The numbers don't add up in this Venn diagram? 
I'm trying to draw a Venn diagram to make sense of the overlapping 3 pairs of brightly colored and stripped socks but the numbers don't add up to the 10 pairs given in the question? How can there be 10 pairs of socks?

 A: There can also be socks that are neither brightly colored nor striped. 
A: You are correct - the numbers do not add up.  If we have 10 pairs and 6 brightly coloured and 4 striped - this immediately implies that there can be none with both characteristics.

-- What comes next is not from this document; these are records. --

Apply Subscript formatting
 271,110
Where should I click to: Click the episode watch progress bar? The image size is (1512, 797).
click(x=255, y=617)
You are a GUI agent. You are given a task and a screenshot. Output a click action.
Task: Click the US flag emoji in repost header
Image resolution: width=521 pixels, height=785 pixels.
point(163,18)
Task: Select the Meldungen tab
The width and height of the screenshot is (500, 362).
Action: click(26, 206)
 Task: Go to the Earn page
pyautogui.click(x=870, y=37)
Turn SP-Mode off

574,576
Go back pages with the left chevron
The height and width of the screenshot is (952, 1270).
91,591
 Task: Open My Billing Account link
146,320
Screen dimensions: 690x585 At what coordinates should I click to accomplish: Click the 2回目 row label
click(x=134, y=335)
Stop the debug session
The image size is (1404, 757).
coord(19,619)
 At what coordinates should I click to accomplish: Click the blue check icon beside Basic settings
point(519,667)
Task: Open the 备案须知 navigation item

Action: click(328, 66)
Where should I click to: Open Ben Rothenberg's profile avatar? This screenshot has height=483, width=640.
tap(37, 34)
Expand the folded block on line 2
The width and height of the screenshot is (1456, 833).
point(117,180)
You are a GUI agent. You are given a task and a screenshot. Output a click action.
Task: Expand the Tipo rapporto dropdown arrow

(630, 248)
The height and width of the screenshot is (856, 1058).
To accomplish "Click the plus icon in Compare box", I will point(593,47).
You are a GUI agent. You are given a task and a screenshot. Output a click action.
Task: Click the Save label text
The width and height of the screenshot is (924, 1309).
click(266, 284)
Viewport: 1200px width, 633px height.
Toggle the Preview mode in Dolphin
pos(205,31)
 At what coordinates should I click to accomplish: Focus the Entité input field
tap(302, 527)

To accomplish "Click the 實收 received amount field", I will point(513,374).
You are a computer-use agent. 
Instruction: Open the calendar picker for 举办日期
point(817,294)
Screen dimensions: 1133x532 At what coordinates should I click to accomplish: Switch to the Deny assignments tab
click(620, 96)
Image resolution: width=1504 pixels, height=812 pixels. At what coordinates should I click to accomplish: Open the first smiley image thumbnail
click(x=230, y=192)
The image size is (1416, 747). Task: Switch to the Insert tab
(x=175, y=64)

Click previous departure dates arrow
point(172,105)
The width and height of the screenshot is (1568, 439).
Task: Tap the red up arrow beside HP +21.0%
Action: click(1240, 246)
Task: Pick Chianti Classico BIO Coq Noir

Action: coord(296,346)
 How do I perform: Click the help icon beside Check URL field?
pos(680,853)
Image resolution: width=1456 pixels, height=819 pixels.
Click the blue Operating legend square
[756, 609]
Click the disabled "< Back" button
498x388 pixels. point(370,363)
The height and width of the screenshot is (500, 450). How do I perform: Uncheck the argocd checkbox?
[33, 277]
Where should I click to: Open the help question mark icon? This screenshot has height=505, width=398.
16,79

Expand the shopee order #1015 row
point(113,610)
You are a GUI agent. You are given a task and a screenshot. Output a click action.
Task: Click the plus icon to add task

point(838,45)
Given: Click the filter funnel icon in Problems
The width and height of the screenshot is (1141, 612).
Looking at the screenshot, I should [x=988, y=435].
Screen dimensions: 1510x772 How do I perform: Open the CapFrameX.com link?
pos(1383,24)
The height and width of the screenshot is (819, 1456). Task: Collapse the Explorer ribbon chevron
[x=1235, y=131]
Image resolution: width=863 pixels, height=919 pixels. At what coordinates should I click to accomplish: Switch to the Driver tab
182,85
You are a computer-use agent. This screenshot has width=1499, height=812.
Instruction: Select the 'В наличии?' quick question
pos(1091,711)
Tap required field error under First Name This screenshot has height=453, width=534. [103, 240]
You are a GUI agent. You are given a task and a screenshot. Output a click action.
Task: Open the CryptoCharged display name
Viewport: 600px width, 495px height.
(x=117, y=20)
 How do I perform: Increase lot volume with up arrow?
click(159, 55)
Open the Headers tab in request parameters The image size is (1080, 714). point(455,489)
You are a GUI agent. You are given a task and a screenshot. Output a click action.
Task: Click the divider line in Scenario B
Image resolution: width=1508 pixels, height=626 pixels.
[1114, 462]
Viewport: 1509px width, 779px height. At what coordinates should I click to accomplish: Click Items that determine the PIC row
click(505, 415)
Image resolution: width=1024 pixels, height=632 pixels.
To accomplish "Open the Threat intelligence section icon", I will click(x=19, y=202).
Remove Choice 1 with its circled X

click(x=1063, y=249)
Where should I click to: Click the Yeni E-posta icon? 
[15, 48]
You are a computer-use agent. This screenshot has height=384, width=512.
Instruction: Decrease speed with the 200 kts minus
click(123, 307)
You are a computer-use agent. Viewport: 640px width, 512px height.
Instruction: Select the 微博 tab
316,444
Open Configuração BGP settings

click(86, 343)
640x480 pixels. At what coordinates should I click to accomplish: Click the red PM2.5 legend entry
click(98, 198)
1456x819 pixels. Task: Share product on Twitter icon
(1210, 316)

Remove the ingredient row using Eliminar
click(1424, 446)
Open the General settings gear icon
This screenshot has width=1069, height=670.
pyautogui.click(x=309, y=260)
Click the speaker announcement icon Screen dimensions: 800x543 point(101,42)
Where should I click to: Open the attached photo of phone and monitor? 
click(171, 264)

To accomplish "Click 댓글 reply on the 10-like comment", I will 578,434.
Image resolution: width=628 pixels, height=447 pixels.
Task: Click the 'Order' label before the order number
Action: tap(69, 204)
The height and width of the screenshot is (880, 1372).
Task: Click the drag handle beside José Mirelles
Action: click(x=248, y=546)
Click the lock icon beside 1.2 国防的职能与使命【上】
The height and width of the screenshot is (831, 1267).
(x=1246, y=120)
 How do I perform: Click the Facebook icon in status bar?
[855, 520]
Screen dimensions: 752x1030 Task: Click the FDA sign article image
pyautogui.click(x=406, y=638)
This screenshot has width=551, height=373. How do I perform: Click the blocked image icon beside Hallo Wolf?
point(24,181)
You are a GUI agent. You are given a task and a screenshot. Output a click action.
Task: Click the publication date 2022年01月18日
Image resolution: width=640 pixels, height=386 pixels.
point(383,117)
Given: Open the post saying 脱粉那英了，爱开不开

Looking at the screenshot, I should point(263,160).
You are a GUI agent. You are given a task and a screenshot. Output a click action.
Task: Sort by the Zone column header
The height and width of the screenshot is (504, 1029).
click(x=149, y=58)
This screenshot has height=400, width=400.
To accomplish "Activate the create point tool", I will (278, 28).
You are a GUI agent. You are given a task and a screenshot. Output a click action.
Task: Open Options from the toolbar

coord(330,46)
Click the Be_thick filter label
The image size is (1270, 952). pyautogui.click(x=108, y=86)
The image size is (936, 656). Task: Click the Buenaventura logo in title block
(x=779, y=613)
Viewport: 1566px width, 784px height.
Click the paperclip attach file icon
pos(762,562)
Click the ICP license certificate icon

A: (https://imgur.com/a/nYVpRPm)
I copied your diagram and added. The universe U for the Venn diagram is the total socks (which is 10).  There is part in the venn diagram which is neither brightly colored or striped (denoted by A in the venn diagram). In this case, to calculate A, the total socks is 10 so

$$A + 1 + 3 + 3 = 10$$
$$A = 3$$
So, the probability to wear colored or striped socks in first day is
$$\frac{1+3+3}{10}=\frac{7}{10}$$
Assuming I wear colored or striped socks in first day, the probability of wearing colored or striped socks in second day is
$$\frac{1+3+3-1}{10-1}=\frac{6}{9}$$ 
Assuming I wear colored or striped socks in first and second day, the probability of wearing colored or striped socks in thirdday is
$$\frac{1+3+3-2}{10-2}=\frac{5}{8}$$
So, the answer is
$$\frac{7}{10}*\frac{6}{9}*\frac{5}{8}$$